**ANGEZEIGTER TEXTAUSZUG:**
+-------+

Wald und Wiese beginnen immer intensiver zu duften. Mehrfach hatte ich "Butterblumen" abgerupft und die Nase richtig hineingesteckt, den leichten Honigduft zu erschnuppern. Daheim Nataschas Frage: "Weshalb ist deine Nase so gelb?" Natürlich Blütenstaub.


Am Laptop bekam ich dann meine Frage - wegen der Frage auf gutefrage.net.


Überschrift: Sex auf Klassenfahrt Konsequenzen 

"Hallo, welche Konsequenzen gibt es, wenn man mit 13-14 Sex hat? 15-16 Sex hat? 17-18 Sex hat? und über 18? (ich meine damit auch mit dem Lehrer)
Danke im Vorraus!"

Da musste ich einfach antworten.

Guten Tag megaoutlet,
weil ich 75 Jahre alt bin, dürfte für mich (über 18 und damit rechtlich volljährig) selbst als an der Klassenfahrt teilnehmender Opa mein Sex keine Konsequenzen haben -)).
Unter einer Voraussetzung: die andere Seite dürfte nicht unter 16 Jahren sein.

+-------+

[Auflistung zur Position der Ziele]
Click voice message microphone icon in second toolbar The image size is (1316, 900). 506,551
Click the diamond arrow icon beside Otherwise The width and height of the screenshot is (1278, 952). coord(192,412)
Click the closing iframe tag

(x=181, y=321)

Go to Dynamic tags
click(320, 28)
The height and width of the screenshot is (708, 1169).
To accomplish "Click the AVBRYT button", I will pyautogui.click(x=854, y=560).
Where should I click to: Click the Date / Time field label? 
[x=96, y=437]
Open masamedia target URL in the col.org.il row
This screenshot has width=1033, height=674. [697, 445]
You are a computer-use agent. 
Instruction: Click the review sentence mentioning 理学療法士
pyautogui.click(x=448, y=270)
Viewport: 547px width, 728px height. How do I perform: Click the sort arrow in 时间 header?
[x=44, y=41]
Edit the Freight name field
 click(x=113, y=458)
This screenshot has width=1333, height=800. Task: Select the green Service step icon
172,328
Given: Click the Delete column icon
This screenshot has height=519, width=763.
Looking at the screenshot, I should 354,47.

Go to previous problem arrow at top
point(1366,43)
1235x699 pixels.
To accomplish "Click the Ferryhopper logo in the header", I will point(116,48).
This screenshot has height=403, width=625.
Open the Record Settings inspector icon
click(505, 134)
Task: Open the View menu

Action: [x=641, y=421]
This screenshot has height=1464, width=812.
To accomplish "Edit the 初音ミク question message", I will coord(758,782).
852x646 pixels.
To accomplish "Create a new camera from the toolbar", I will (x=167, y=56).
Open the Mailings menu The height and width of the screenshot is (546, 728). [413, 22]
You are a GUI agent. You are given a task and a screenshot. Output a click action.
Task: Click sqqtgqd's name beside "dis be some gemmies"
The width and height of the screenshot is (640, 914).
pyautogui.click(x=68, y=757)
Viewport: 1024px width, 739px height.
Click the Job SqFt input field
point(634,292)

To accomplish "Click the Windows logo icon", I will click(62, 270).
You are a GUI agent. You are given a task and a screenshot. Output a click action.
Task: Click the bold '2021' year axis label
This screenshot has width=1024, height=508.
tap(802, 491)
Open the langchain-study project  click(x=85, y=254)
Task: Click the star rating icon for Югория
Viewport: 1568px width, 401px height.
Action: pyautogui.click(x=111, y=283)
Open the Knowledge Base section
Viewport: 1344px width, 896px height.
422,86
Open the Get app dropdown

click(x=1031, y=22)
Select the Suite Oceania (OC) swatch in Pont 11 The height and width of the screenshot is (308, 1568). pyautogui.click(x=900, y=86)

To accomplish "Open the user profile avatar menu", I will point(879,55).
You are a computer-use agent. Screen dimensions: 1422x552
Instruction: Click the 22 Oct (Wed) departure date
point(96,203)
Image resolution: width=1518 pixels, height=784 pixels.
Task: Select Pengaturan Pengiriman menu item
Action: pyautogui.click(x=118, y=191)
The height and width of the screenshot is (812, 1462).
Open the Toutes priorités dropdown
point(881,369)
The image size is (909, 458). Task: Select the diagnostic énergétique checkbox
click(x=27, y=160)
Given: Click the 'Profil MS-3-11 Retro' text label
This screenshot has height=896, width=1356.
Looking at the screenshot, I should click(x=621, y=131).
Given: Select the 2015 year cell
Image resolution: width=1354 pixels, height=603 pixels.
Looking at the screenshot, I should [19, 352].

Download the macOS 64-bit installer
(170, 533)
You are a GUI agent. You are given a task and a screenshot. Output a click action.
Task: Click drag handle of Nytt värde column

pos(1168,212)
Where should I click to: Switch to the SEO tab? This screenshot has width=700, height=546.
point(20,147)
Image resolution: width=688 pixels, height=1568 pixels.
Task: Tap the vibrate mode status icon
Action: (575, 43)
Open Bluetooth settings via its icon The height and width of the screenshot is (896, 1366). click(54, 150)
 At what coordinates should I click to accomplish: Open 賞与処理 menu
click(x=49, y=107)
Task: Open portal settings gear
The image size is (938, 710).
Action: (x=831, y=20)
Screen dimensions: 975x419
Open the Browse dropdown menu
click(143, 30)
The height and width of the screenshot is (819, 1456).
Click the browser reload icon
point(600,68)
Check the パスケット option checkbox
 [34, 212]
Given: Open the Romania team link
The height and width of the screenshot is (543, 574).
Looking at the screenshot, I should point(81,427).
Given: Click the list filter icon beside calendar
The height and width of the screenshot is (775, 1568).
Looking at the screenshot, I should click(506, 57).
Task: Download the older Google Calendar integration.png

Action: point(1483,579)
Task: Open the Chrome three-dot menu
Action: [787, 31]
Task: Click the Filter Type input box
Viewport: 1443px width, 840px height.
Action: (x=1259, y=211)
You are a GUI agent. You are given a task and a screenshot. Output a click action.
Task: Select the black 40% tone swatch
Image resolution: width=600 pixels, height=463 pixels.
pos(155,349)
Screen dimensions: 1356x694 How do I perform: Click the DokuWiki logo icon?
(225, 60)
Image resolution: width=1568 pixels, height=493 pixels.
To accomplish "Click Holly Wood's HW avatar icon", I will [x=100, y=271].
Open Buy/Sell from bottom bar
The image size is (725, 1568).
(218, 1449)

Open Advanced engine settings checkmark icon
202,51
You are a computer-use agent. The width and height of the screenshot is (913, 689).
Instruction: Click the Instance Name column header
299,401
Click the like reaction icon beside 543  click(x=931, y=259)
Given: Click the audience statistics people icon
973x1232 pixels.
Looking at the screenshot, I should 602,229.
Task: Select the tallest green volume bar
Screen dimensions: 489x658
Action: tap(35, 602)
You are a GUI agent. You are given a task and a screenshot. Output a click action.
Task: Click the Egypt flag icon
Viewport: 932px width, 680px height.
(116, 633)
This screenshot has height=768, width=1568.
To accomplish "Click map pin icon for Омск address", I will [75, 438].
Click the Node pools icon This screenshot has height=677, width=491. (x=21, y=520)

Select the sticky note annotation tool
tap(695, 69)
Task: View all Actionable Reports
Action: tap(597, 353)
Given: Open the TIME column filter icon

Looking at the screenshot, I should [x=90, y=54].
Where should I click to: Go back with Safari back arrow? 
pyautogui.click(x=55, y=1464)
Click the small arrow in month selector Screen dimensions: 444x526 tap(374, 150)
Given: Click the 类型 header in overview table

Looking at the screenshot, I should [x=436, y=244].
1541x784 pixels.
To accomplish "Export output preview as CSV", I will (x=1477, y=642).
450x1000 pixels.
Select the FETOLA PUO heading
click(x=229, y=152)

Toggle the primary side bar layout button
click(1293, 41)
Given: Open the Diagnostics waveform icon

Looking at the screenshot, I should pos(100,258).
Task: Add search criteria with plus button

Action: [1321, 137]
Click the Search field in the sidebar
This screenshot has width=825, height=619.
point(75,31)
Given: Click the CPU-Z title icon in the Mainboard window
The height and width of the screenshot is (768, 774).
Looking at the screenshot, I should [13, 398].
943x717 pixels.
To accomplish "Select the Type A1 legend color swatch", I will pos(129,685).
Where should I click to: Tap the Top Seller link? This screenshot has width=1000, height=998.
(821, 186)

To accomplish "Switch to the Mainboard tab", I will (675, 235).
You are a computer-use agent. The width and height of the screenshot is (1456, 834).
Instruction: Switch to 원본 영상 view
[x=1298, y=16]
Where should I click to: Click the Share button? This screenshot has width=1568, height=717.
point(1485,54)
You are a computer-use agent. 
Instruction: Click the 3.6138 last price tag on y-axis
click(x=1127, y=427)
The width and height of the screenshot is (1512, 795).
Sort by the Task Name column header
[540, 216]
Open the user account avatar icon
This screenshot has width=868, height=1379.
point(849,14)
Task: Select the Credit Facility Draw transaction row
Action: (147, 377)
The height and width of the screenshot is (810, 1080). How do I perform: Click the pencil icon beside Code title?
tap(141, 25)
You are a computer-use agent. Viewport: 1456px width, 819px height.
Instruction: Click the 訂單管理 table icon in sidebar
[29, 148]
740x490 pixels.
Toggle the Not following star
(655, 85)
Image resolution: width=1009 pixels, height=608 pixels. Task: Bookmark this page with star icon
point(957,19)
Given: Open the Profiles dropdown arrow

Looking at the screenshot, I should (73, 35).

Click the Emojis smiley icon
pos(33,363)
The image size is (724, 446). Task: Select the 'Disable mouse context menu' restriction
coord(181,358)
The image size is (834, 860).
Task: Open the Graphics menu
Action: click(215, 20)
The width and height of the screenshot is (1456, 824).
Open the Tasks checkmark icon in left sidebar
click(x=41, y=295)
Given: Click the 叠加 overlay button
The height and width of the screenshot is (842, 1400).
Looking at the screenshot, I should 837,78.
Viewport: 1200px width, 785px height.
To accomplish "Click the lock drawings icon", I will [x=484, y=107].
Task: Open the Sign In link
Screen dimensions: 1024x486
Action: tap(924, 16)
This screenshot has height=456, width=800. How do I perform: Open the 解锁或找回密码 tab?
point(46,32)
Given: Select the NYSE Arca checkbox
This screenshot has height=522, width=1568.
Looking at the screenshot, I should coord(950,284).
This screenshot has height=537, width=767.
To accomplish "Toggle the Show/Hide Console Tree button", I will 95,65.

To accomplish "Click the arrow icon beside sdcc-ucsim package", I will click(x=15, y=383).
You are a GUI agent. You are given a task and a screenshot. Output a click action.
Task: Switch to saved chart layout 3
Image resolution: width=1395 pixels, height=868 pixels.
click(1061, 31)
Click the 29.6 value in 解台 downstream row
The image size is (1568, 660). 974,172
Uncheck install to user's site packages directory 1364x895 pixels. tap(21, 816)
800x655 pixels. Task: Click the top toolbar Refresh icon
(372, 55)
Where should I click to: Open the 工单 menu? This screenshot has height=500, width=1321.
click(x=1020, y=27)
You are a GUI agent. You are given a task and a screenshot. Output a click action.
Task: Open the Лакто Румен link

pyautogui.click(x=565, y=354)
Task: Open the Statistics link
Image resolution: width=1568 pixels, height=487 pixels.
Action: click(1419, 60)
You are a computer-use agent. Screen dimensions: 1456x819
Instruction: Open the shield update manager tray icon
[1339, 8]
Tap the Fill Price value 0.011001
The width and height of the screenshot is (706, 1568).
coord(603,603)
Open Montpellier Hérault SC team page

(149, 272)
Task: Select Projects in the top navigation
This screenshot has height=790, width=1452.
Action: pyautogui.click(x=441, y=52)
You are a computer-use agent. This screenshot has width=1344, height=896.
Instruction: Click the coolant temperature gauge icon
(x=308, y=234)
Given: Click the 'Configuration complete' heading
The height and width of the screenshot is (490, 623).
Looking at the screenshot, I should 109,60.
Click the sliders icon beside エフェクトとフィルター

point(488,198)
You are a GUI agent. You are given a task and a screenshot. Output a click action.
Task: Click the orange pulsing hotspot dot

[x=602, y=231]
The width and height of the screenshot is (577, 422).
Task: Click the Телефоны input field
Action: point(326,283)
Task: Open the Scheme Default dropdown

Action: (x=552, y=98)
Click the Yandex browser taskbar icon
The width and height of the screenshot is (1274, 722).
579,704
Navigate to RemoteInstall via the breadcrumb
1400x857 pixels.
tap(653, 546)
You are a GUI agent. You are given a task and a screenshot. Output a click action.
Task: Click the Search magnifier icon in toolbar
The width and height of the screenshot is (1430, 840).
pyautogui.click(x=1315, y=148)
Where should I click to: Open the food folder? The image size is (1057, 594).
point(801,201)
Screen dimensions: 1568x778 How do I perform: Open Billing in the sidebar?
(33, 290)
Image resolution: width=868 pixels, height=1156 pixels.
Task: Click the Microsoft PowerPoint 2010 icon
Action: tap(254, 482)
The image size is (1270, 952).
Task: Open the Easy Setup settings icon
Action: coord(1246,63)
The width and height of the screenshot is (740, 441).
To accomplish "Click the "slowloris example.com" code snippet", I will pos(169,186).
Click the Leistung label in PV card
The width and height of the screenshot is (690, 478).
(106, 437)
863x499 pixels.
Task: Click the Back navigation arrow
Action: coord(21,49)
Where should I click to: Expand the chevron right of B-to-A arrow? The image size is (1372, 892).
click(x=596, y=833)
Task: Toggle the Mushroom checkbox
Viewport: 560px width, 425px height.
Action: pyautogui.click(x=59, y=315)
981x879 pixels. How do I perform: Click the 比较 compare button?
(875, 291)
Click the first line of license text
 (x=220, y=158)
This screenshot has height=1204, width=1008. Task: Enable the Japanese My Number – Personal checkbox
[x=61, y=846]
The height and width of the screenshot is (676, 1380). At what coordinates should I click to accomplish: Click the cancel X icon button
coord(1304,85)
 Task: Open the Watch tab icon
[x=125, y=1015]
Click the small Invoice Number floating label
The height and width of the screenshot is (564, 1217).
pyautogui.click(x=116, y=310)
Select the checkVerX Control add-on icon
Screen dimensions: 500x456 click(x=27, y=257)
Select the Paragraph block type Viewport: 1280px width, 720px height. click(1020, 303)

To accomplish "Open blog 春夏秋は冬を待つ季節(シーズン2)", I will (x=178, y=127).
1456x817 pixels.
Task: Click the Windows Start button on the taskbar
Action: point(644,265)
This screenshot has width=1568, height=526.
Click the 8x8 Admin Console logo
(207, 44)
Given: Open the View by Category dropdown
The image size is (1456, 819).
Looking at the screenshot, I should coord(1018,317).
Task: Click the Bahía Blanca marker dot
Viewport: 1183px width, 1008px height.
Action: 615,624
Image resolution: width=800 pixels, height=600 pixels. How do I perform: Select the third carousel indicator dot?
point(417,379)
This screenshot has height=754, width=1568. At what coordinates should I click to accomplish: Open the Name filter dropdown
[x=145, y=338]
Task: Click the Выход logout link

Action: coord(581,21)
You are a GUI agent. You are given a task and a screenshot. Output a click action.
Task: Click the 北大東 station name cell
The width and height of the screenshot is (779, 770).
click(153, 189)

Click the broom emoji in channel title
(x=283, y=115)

+-------+

**ZU ERLEDIGEN:**
a. Erläutern Sie anhand des Textauszugs in ein bis drei Sätzen, warum die Nase der schreibenden Person gelb war.
b. Prüfen Sie, ob die folgenden Aussagen mit dem Textauszug übereinstimmen, und belegen Sie jede Antwort mit einem wörtlichen Zitat: (i) Die Frage auf gutefrage.net trug die Überschrift „Sex auf Klassenfahrt Konsequenzen“. (ii) Die antwortende Person gibt ihr Alter mit 70 Jahren an. (iii) Als Voraussetzung wird genannt, dass die andere Seite nicht unter 18 Jahren sein dürfe.
c. Fassen Sie den Absatz des Textauszugs, der mit „Wald und Wiese beginnen“ anfängt, kürzer zusammen und behalten Sie dabei die wesentlichen Angaben bei.
Die Auflistung steht in keinem Zusammenhang mit dem Textauszug.

**LÖSUNGEN:**
a. Die Nase war von Blütenstaub gelb. Die schreibende Person hatte mehrfach „Butterblumen“ abgerupft und die Nase richtig hineingesteckt, um den leichten Honigduft zu erschnuppern.

b.
(i) Ja: „Überschrift: Sex auf Klassenfahrt Konsequenzen“
(ii) Nein: „weil ich 75 Jahre alt bin“
(iii) Nein: „die andere Seite dürfte nicht unter 16 Jahren sein“

c. Wald und Wiese duften immer stärker. Die schreibende Person steckte mehrmals die Nase in abgerupfte „Butterblumen“, um den leichten Honigduft zu riechen. Zu Hause fragte Natascha, warum die Nase so gelb sei; der Grund war Blütenstaub.